Regional News of Thursday, 30 August 2007

Source: GNA

Oguaa NGO takes steps to help maintain peace

Cape Coast, Aug. 30, GNA- Professor Awuku Sakyi Amoah, Director-General of the Ghana AIDS Commission, on Thursday observed that conflicts and wars created many conditions, like human rights abuses, which enabled the AIDS pandemic to flourish. He said physical and sexual violence, forced displacement, collapse of social structures and the breakdown of rule of law, put people at much greater risk of being infected with HIV/AIDS. Prof. Amoah, made this observation in an address read for him, at the launch of 'global peace mission', by the Centre of Awareness, an NGO based in Cape Coast, at Cape Coast.

The mission, aims at forming global peace groups leading to a broader 'International Movement for Peace' to supplement peace efforts of the United Nations (UN).

Prof Amoah welcomed the initiative by the NGO and pledged the Commission's support towards the attainment of the desired objectives. The Vice-Chancellor of the University of Cape Coast (UCC), Reverend Professor Emmanuel Adow Obeng, in a speech read for him, underscored the importance of peace, describing it as the forerunner of success, without which no organization could progress.

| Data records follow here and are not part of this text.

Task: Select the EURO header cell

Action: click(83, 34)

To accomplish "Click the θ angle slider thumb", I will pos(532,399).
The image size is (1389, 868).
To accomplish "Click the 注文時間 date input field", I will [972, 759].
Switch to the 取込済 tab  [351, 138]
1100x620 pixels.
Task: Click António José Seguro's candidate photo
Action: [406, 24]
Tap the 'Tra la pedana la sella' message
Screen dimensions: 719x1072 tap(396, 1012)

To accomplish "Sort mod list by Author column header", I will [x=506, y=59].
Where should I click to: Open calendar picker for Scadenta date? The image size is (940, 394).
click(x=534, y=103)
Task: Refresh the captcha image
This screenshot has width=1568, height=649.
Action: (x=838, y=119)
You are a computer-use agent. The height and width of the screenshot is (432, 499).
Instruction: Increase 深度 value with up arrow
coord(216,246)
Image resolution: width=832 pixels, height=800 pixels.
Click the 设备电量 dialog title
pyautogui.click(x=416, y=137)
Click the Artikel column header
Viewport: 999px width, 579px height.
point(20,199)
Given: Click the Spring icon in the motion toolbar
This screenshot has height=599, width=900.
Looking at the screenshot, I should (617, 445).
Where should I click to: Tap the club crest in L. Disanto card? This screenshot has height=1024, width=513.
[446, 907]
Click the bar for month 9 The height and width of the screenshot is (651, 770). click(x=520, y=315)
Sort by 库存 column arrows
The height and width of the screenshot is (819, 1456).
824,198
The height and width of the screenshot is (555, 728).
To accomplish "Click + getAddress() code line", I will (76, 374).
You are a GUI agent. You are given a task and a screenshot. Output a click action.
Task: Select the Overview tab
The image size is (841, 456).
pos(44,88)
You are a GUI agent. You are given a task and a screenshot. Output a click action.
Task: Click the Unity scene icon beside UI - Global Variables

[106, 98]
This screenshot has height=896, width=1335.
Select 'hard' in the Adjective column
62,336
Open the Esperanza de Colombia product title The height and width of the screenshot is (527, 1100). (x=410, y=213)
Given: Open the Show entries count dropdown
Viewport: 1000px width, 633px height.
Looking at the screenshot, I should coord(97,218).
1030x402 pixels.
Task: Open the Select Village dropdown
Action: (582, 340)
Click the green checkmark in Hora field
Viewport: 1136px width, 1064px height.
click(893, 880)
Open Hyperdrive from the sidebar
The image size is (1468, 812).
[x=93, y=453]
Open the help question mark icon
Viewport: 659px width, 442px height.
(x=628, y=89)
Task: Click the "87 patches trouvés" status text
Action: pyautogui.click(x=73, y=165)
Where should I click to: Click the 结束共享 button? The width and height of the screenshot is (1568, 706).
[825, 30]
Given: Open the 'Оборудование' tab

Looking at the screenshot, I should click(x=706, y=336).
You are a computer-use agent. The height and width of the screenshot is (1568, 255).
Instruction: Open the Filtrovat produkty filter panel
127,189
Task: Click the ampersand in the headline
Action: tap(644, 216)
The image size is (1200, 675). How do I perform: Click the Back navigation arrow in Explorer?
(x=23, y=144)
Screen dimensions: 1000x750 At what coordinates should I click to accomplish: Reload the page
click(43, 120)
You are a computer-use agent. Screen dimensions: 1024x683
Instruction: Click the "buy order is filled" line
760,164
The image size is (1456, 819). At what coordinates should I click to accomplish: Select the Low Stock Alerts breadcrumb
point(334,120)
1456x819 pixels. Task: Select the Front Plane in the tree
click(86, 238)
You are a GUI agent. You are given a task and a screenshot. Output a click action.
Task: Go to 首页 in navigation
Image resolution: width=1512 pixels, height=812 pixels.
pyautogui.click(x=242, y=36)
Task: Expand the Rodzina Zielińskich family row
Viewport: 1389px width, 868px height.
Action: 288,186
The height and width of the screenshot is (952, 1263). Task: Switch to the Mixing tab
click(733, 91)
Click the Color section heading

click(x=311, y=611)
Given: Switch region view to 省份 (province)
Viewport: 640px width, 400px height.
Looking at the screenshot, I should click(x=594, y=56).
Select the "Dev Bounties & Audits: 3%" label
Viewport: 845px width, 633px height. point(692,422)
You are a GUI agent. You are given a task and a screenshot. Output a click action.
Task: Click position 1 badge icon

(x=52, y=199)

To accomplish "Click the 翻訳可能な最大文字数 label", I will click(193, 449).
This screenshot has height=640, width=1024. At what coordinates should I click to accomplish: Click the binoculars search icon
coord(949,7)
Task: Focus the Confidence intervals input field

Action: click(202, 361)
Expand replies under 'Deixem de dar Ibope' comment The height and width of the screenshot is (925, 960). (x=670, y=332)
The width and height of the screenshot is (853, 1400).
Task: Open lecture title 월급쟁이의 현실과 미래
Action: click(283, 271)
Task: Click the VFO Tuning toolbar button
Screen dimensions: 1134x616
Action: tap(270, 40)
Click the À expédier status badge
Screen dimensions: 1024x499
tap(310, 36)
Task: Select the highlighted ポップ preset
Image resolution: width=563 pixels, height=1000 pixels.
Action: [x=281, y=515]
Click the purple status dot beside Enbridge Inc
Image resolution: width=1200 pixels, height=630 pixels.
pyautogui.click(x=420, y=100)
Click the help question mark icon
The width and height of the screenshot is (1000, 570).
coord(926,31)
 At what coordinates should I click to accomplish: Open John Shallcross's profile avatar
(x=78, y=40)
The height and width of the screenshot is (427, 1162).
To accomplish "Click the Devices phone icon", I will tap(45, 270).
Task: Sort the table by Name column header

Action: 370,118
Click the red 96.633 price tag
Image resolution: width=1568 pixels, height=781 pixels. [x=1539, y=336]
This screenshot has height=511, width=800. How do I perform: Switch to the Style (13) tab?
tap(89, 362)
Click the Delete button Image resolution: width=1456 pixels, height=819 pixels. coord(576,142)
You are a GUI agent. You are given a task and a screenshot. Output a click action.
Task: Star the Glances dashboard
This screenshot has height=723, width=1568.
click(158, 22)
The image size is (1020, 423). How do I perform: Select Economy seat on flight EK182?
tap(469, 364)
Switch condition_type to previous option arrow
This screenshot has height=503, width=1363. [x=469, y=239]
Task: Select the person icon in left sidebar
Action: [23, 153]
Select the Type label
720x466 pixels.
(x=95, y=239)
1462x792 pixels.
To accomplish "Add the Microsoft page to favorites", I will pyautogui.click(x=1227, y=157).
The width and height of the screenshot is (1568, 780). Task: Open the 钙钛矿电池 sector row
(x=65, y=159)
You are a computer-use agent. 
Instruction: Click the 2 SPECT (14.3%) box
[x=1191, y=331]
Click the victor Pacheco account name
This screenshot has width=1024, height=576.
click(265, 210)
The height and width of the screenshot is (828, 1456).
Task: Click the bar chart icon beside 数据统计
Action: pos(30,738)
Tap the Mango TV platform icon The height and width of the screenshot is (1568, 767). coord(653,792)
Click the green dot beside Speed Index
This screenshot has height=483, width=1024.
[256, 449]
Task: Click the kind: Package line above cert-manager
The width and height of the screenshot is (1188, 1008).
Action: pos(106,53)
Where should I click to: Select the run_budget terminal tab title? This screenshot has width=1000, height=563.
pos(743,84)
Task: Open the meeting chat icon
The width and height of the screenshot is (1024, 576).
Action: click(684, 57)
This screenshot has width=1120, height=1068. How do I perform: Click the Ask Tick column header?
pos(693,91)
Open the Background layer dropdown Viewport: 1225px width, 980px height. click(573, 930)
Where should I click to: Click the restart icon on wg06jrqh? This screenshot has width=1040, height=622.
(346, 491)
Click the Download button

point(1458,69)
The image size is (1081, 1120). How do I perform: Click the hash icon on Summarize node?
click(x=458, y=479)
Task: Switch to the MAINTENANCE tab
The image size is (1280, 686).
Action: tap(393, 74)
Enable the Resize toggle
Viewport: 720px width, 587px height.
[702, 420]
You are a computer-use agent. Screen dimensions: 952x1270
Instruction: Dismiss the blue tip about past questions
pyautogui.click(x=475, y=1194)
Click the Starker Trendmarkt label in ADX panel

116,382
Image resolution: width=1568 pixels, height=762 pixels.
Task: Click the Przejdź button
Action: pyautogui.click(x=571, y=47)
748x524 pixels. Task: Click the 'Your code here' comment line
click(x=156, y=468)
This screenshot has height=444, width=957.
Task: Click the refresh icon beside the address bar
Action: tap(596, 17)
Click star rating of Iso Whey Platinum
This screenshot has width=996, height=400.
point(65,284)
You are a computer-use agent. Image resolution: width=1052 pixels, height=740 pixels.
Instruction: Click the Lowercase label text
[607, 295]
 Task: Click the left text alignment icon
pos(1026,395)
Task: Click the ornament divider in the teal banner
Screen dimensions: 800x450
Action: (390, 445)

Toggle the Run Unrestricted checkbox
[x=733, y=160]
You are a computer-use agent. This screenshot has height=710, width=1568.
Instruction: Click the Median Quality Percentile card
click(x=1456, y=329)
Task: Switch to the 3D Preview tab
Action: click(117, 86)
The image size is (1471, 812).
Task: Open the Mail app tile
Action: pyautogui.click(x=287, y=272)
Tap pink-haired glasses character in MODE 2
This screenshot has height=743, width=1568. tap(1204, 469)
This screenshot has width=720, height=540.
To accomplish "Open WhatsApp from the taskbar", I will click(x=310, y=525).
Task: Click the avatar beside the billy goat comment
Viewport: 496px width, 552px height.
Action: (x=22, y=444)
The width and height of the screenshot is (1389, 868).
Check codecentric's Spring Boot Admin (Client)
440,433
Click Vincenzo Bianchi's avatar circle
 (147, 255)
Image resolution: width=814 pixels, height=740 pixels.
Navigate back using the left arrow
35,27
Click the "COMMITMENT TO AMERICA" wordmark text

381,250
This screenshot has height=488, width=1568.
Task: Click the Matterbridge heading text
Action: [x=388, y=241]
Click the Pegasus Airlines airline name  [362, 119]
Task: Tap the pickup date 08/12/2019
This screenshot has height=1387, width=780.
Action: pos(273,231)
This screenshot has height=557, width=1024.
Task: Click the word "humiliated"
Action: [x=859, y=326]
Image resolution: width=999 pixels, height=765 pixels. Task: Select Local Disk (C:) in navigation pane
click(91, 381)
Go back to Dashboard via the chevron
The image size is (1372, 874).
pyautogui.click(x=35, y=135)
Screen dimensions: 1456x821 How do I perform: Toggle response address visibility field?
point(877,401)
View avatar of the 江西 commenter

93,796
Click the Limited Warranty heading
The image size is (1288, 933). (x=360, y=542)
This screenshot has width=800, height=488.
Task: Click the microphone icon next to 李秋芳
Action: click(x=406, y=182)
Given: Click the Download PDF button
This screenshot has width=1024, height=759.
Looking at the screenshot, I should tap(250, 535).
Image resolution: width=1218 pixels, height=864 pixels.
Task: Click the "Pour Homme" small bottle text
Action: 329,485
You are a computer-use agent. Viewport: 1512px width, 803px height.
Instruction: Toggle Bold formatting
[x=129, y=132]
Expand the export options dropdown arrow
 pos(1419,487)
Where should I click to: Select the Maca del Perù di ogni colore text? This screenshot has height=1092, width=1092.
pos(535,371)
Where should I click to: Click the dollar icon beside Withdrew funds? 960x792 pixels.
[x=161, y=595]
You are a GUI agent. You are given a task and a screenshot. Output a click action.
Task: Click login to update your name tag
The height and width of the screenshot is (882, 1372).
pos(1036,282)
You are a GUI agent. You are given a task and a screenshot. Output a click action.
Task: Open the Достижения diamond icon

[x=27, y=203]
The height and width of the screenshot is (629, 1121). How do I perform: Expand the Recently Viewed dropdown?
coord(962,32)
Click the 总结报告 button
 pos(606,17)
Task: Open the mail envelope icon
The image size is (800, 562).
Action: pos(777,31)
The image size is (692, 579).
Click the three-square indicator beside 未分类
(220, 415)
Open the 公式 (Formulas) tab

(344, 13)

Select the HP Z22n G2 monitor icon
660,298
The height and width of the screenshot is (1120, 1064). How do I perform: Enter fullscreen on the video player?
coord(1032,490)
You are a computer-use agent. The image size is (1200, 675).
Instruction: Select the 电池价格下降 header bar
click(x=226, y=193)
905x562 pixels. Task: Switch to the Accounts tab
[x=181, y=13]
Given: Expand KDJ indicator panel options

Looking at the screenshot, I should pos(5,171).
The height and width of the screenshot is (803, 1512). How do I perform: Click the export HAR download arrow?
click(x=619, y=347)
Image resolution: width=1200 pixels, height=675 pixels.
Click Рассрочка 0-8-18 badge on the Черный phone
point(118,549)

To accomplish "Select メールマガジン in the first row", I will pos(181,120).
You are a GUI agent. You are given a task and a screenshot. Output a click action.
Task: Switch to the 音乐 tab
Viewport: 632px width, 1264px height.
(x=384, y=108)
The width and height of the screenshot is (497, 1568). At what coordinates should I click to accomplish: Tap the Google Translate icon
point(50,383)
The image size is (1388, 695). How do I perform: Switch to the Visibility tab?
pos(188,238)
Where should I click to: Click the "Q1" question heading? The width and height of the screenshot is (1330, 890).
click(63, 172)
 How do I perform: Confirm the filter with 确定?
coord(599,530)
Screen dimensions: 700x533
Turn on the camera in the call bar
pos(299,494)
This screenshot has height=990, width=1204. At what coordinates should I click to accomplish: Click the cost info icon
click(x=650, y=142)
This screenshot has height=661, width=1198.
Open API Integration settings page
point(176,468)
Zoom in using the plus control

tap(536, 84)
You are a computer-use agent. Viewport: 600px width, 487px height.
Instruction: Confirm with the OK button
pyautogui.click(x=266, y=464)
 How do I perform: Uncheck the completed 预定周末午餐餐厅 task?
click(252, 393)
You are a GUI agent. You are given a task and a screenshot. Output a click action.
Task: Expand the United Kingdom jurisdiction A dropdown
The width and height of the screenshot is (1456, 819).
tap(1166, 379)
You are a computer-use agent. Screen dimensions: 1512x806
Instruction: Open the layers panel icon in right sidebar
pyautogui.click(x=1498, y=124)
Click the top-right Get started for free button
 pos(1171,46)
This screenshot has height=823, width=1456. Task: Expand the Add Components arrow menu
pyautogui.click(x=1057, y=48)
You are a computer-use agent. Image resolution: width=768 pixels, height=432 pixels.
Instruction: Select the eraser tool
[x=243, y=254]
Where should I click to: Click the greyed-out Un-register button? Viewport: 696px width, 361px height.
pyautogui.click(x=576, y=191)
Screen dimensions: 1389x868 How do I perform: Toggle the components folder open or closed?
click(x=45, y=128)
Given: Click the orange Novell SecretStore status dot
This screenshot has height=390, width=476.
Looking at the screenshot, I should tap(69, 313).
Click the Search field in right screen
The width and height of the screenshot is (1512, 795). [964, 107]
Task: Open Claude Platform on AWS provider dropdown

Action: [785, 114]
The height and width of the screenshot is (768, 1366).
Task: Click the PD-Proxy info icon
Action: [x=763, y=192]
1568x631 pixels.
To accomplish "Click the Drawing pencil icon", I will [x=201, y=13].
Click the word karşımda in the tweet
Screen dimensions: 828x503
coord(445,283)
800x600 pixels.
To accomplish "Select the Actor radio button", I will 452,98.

He said life was about relationships, and not about acquisition of wealth and stressed the need for people to accept each other's views and co-exist peacefully so as to promote the development of society. He advised the NGO to ensure that its activities transcend politics, religion and tribalism, and to focus on issues that bring about peace to humanity.

In a statement the Anglican Bishop of the Cape Coast Diocese, Bishop Allotei Allotey, urged politicians to seek for political power with the intention to serve humanity, and not for their selfish interests.

Sheikh Abubakar Hassan, Central Regional Chief Imam, advised Ghanaians to consider themselves as "brothers and sisters" and endeavour to co-exist peacefully in order to ensure the socio-economic development of the country.

Mr Samuel Ato Duncan, Executive President of the NGO, noted that when the 'International Movement for Peace' (IMFP) was formed, it would work closely with political, religious and ethnic leaders to adopt and implement policies that would foster peace, unity and reconciliation.

Mr Duncan called on all, irrespective of one's political or religious affiliations to join hands with the Centre to build a peaceful, united and reconciled world.

Nana Kwabena Nketia, Omanhen of Esikado, who presided, said there was the need to determine the causes of conflicts, to ensure that they are efficiently resolved, since peace is a difficult thing to maintain.